Work task:
For each record that follows, give it back exactly, with no pictures included.

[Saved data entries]
------------------------------------------------------------------------

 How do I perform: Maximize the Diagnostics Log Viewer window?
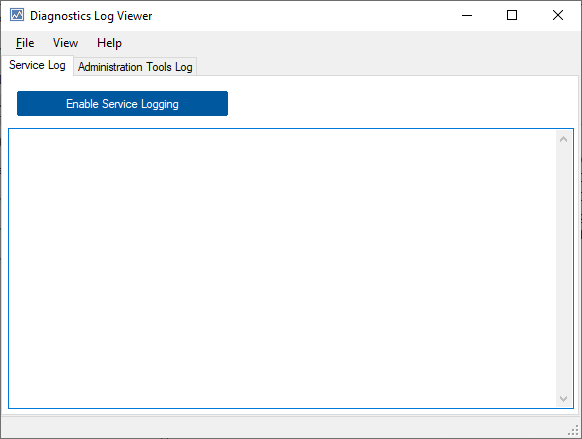(512, 15)
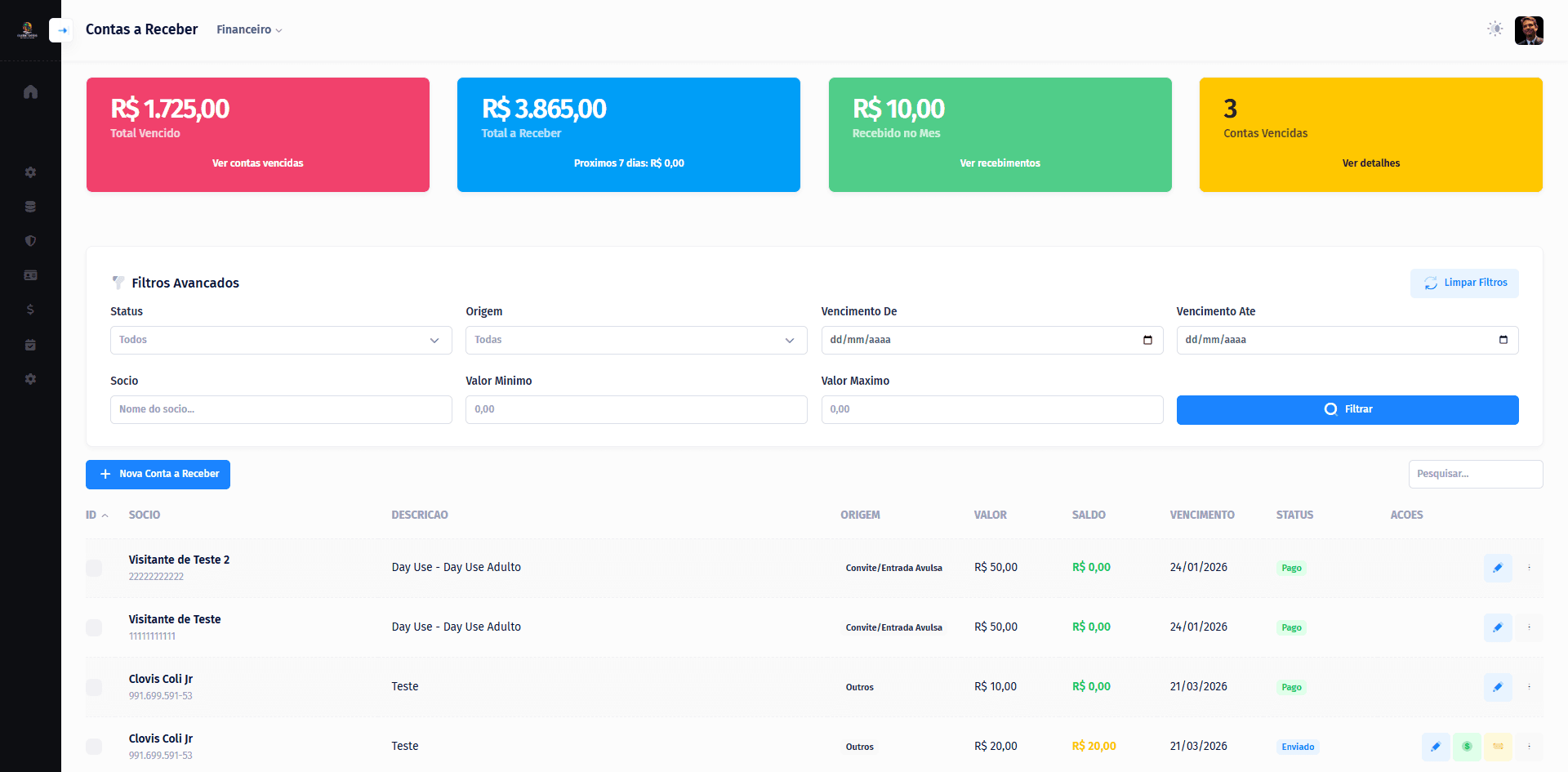Click green dollar payment icon for Enviado row
Viewport: 1568px width, 772px height.
point(1467,747)
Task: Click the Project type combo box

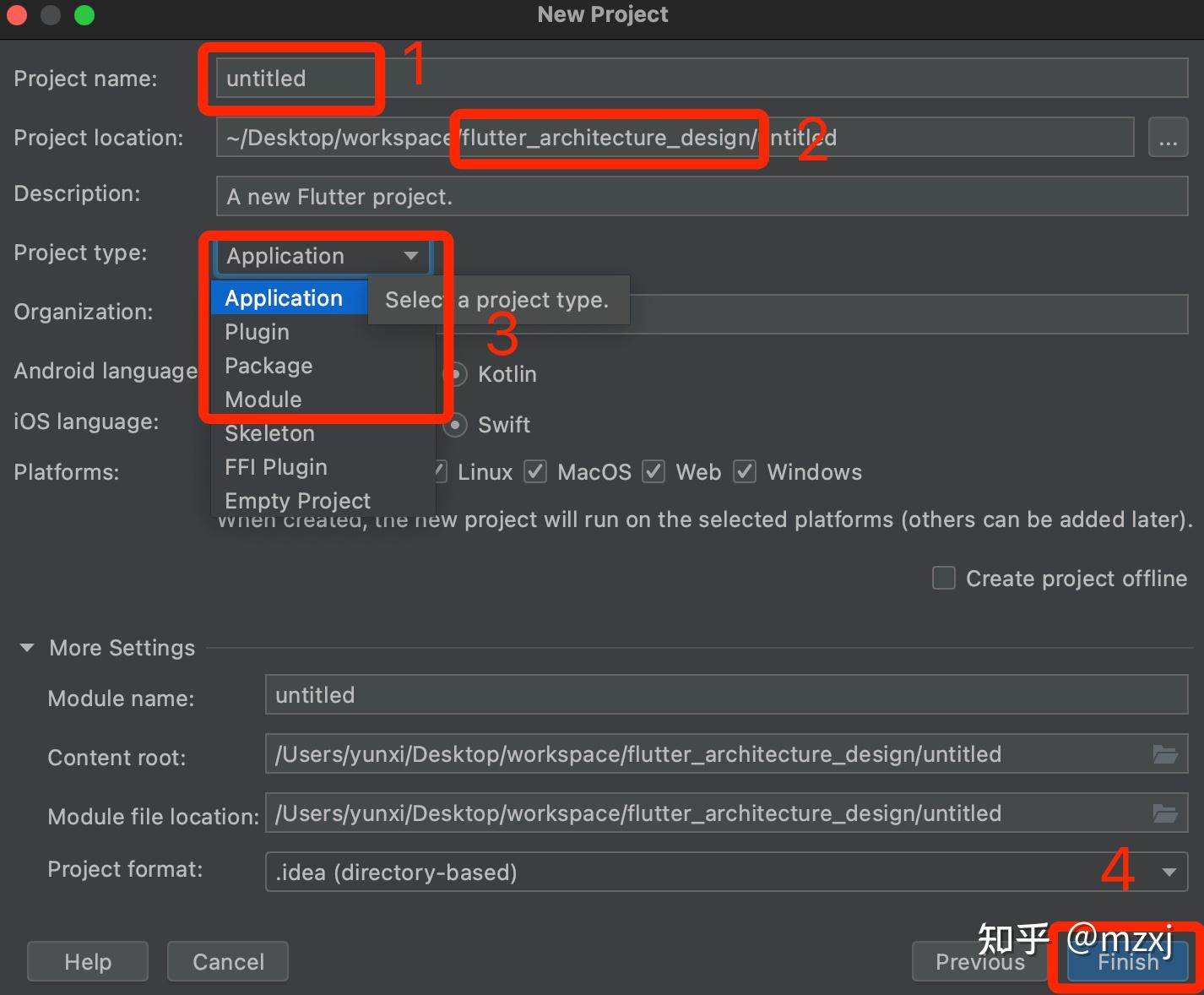Action: (323, 256)
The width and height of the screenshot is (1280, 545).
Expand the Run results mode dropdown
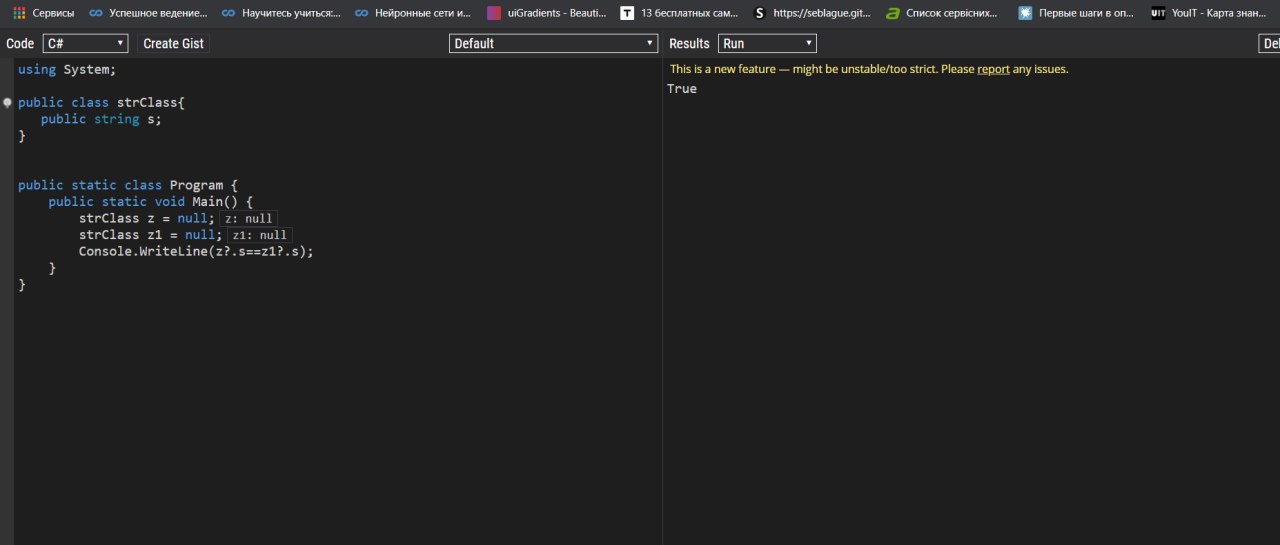(767, 43)
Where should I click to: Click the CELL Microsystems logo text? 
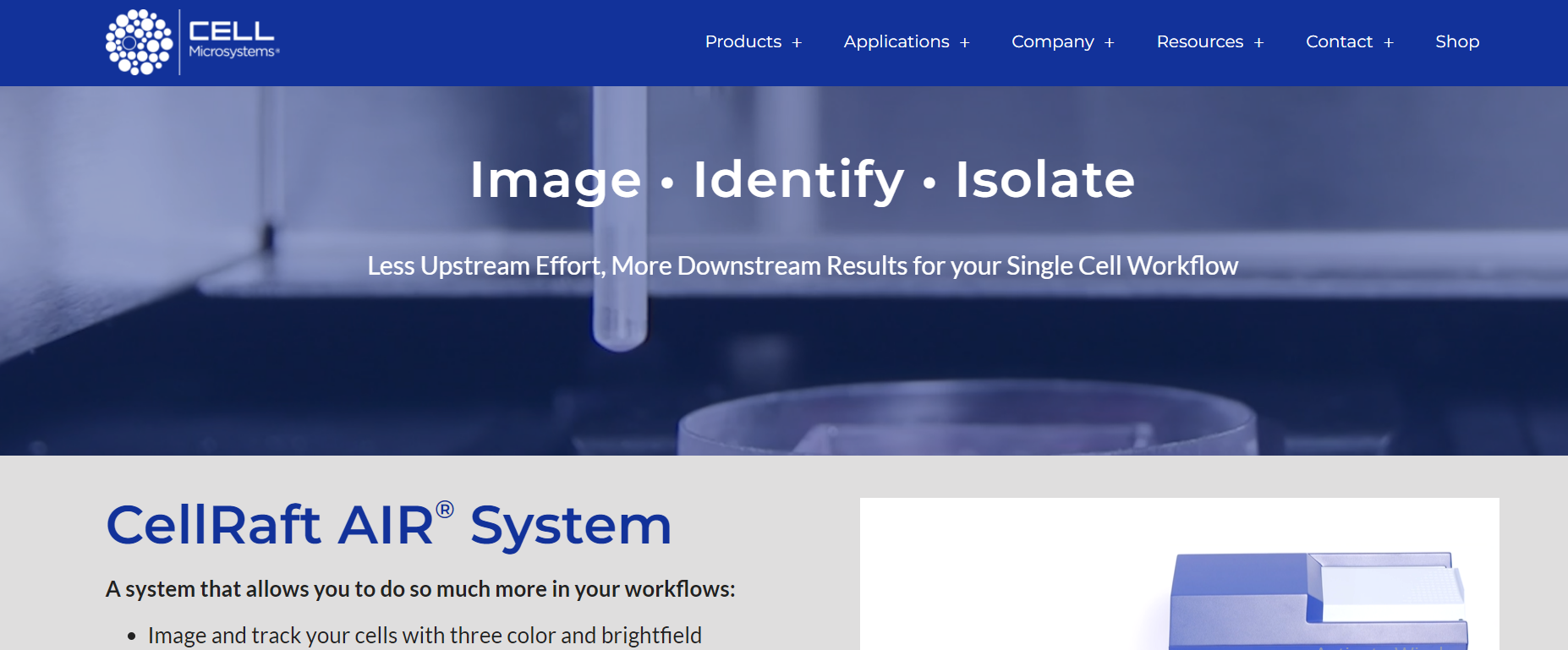click(x=233, y=40)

------------------------------------------------------------------------

Completed task:
 How do I perform: Maximize the Diagnostics Log Viewer window?
(512, 15)
Click green dollar payment icon for Enviado row
Viewport: 1568px width, 772px height.
point(1467,747)
Task: Click the Project type combo box

Action: (323, 256)
The width and height of the screenshot is (1280, 545).
Expand the Run results mode dropdown
(767, 43)
Where should I click to: Click the CELL Microsystems logo text? 
click(x=233, y=40)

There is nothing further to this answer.